>> START Text
Identifying People in Images

In the olden days, family photos went in a shoe box, and if you were lucky, someone wrote on the back of it to tell you who was in the photo. If nobody did that, chances are that a priceless old family photo would eventually become a worthless photo because nobody knows who it's of.

I went on a slide-scanning rampage a couple years ago and now have 15,000 images taken from slides, along with hundreds of really old family photos, and hundreds more of my own digital camera photos. I would like to identify who is in each photo, but I'm still waiting for the right metadata definition to come along so that doing so would not be a waste of time.

JPEG, TIFF and other image file formats typically allow metadata to be stored inside the file. This allows information about the image such as the date it was taken, keywords, a caption, a title, where it was taken, etc., to be stored inside the image file itself, so when you send someone a copy of the file, they're getting information about the the image at the same time.

Unfortunately, although you can add keywords and captions, there is not yet a well-established standard for identifying people in photographs. I have tried putting everyone's name in a caption, using a comma-separated list of names from left to right, and a semicolon between rows, back to front. But there is often some ambiguity with this ("was the baby on the lady's lap part of row 1 or 2?"), and it is just my own convention. Also, often there are only one or two people I know in a group shot, so I have to resort to "3rd from the left, second row" type descriptions, which is annoying. It really gets old after doing too many pictures with similar people in them, too, and uses up the space in the caption you'd rather use for a description sometimes.

Flickr allows you to draw a rectangle in an image and add a note that is associated with that rectangle. That's a great idea, and apparently they got it from "fotonotes", which does the same thing.

Fotonotes stores a chunk of XML text in "the 8th JPEG header", which is a good start, but I don't know whether such metadata can also be stored in TIFF files or not, and it doesn't seem likely that such headers would survive through utilities.

IPTC is the most common metadata format used in JPEG and TIFF files, but Adobe has been pushing its extensible "XMP" format for storing metadata in image files. Adobe's various programs (like Photoshop) recognize XMP metadata and preserve it whenever you manipulate or convert the files, so it may well be the best place to store the kind of metadata I'm talking about. Microsoft Vista's image browser apparently supports XMP as well. Since XMP is "extensible" (and is an open format), it should be possible to define tags in XMP that would support a rectangle with a note on it.

Does anyone know how to do that? If we could get that figured out, then the next step would be to get several big players (e.g., Adobe, Google, Flickr, Vista, iPhoto, etc.) to support those tags so that tagging your photos that way really does preserve the information for posterity instead of just being a proprietary tag that no software recognizes.
>> END Text
>> START Dataset excerpt
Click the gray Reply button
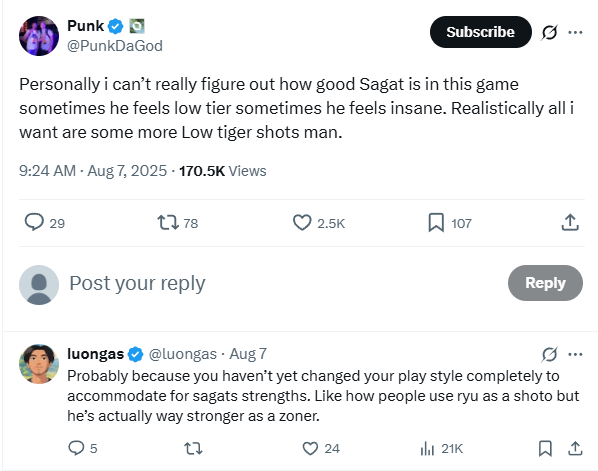This screenshot has height=471, width=598. 545,283
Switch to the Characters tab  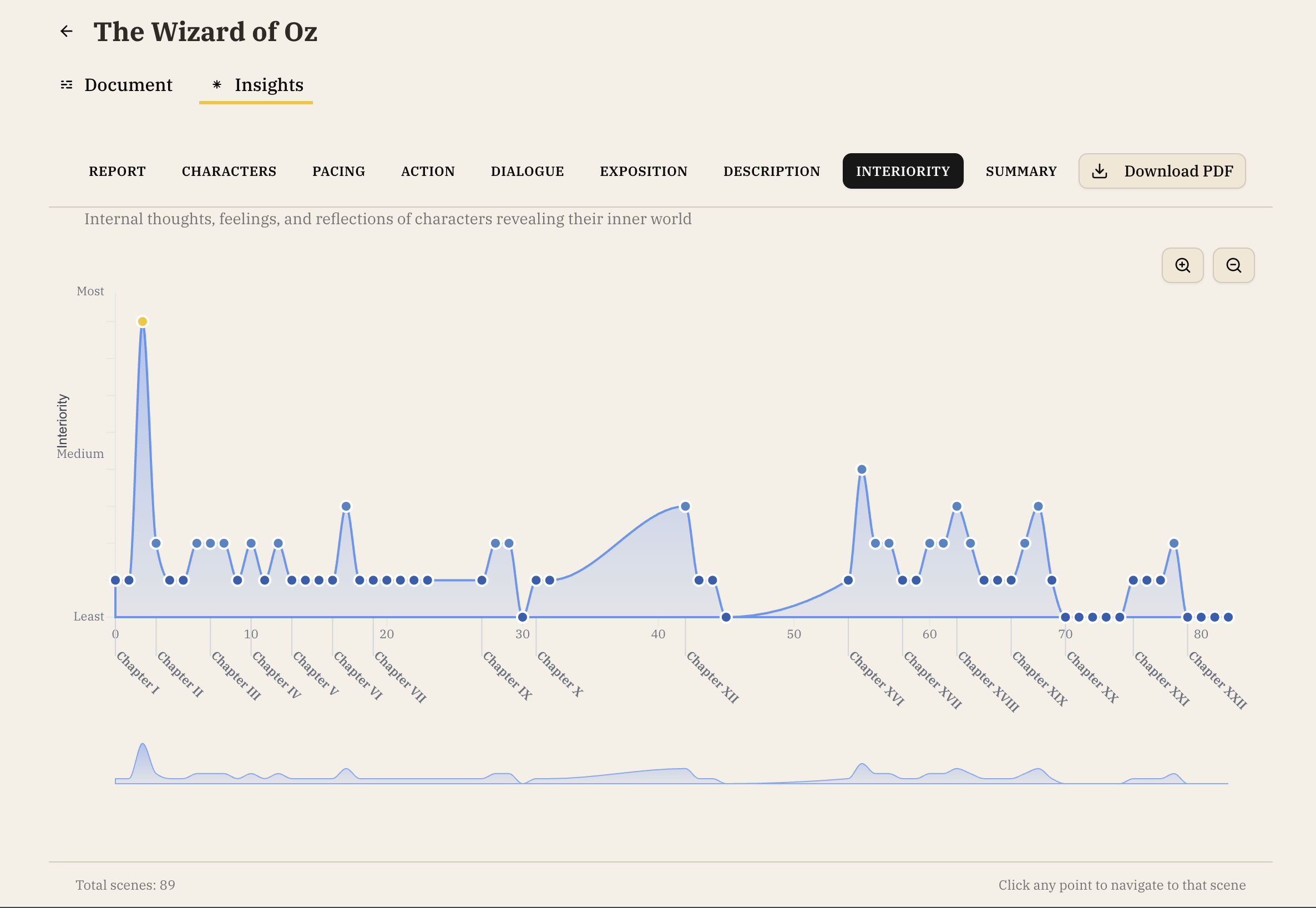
>> END Dataset excerpt
Directions:
a) Translate this sentence from the text on identifying people in photos into Spanish: "Flickr allows you to draw a rectangle in an image and add a note that is associated with that rectangle."
b) Please continue the text on identifying people in photos, picking up right after its final sentence.

Set of answers:
a) Flickr te permite dibujar un rectángulo en una imagen y añadir una nota asociada a ese rectángulo.

b)
Resolution Changes
It is quite common to change the resolution of a photo for various uses, and one would not want the rectangles to break when that happens. The way Flickr handles it is that they treat the longest dimension as though it was 500 pixels, and then specify their coordinates accordingly. So if you draw a rectangle from 100,200 to 500,800 in an image that is 1500x3000, then they would take the longest dimension (3000) treat it as though it was 500, and scale the coordinates accordingly, in this case, multiply each coordinate by 500/3000=1/6. That way, if you reduce (or enlarge) the image, the coordinates can stay the same. If you crop, you're still hosed, although you would likely be able to manually "repair" the rectangles without knowing who's who in the picture by looking at how they are related to each other (i.e., cropping would slide rectangles up and to the left of where they belong, so if enough of the image is left, you might be able to tell where the rectangles go). Of course, software that is aware of the rectangles could translate them when a crop is done.

Another approach would be to store the original dimension of the image along with the coordinates of the rectangles. Then a rectangle-aware utility could modify both, but a utility that was not aware could pass both along as-is, and a later utility could recognize that the dimensions of the current image are not the same as the dimensions back when the rectangles were created, and could thus fix both.

Metadata content

I'd recommend that the metadata contain this much information:

rectangle: x,y,w,h
origImageSize: w,h // size of the image at the time the rectangle was specified
noteType: if unspecified, then treat as a generic tag. But when specified, types could include:
- person (name and/or description of a person)
- text (for typing what text appears in the image at that point,
  e.g., handwritten text or OCR'd text or a sign or billboard)
- animal (name and/or description of a pet or animal in the wild)
- etc.
title (name or other short description, as might appear briefly just below someone's face in a screensaver)
description (more detailed description about the person or thing)
URL - URL to a web site with more information about this person or thing, such as a link to a wikipedia article)
id - unique id for this person or thing (either a globally unique ID or just unique within a user's collection?). Maybe a URN or URI actually makes more sense here, since the type of ID would be important for the ID to mean anything.

Something like that would probably do it.

I have posted queries at a couple of places online. Here are the links:

First, I was hoping someone could figure out how to define Adobe XMP tags for identifying people in photos, so I posted a message on Adobe's XMP forum.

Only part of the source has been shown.